Thursday, 21 April 2011

Coordinated strike action and militancy from below

It is now a near certainty that we will see coordinated public sector strike action within the next couple of months.

UCU have already balloted. PCS is putting a motion to its conference in May. The NUT will be seeking permission to ballot this weekend. Even the moderate ATL already has a mandate to ask members for strike action. Unite has hinted its support. The only question now is how events unfold once the ball gets rolling.

The significance of such action shouldn’t be understated. Up to 800,000 people could be out on strike if the action goes ahead, more than official estimates of the TUC’s March for the Alternative. That this action is economic, rather than a simple A to B march, also means that the action will have an exponentially greater effect upon the government, without us having to listen to speeches by the likes of Ed Miliband.

But we ought to be honest about the limitations of this action. There is a tendency on the left to overplay the value of one-day strike action, and this instance is no different.

John McInally, national vice president of PCS, writes for the Socialist that whilst “PCS supports demonstrations, peaceful direct action, building the anti-cuts movements in our communities and all other forms of campaigning,” ultimately “the key to defeating the coalition is widespread, coordinated industrial action.” This statement is not entirely true, and in effect marginalises the effort of those beyond highly organised workplaces.

Less than a third of workplaces are covered by collective bargaining agreements and less than a quarter of workers are in a trade union. The unemployed, a demographic which is growing in the wake of the ruling class’s austerity agenda, cannot take traditional strike action. Yet it would be wrong to say that these groups have no economic power, or that they must play a secondary role in class struggle. To marginalise these groups, on such a spurious basis, is to guarantee failure.

To fight the cuts effectively we need to recognise the value of other forms of direct action beyond traditional walk-outs. Economic blockades can have the same effect as a strike. Occupations are a useful weapon against closures. Not to mention the numerous forms of disruptive action that workers can take without having to sacrifice a day’s pay – from go-slows to sabotage.

It is thus important not to see action in the public sector as some kind of substitute for broader class action. There needs to be a more explicit effort to connect the struggles of various groups, for example claimants who face being chucked off benefits and Jobcentre workers facing an increasingly repressive targets culture. Greater coordination of action is also a must. Not just between different groups of strikers but also between different forms of direct action.

In building for these coordinated strikes, militant workers should be emphasising this point. They are not occurring in isolation, but within a broader climate of class struggle. With the PCS and NUT ballots both for discontinuous action, allowing them to call further strikes without having to re-ballot, the link between struggles can be made more explicit in the future.

In building for the action we ought also to be arguing not just for a “yes” vote but also for mass attendance of picket lines and strike rallies. But we should not simply be mobilising the rank-and-file simply to be led. We should be arguing for workers to organise on a horizontal basis, and for a willingness to go beyond the limitations of the trade union bureaucracy. Whilst the left will be concentrating its efforts on attempting to build militancy in the leadership, how the struggle turns out will really depend on what we can build at the grassroots.
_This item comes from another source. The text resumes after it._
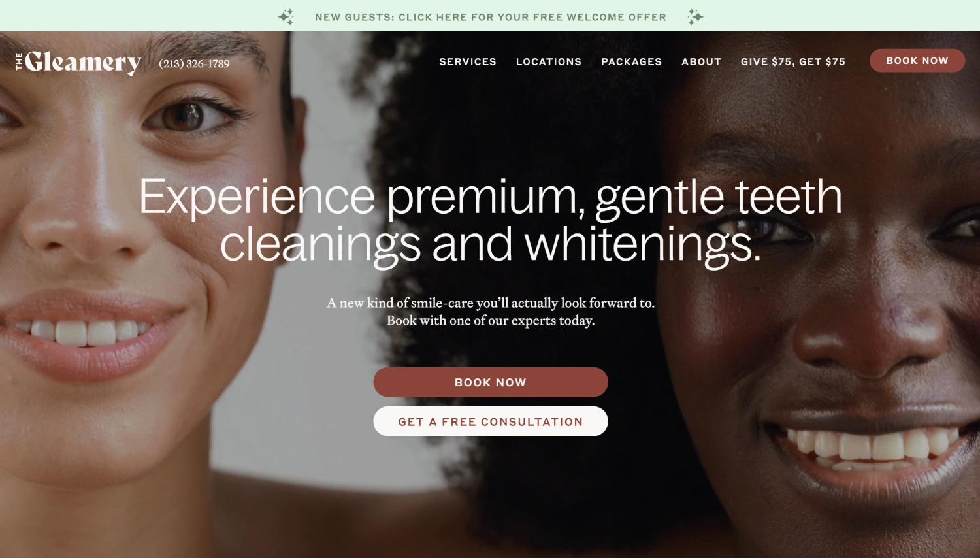Open the new guests free welcome offer

(x=491, y=17)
This means not just mass militancy, but locally-controlled strike funds and strong solidarity across workplaces and communities. But it also means a recognition of the fundamental nature of bureaucracy and top-down organisation.

A bureaucracy by nature has interests apart from those it is supposed to represent. In the case of trade unions, this means being of value as a mediator between labour and capital. Indeed, the value of this role has long been recognised by the bosses, who have on numerous occasions used union leaders as a way to police the workforce. Changing the faces behind the union may change the degree to which this happens, but it will still happen. The problem is not in the specific figures at the top, but in the structure.

Thus, anarcho-syndicalists recognise that reform of trade unions is akin to alchemy. Instead, we would argue for workers to take control of our own struggles. It is now more important than ever that this principle is put into practice.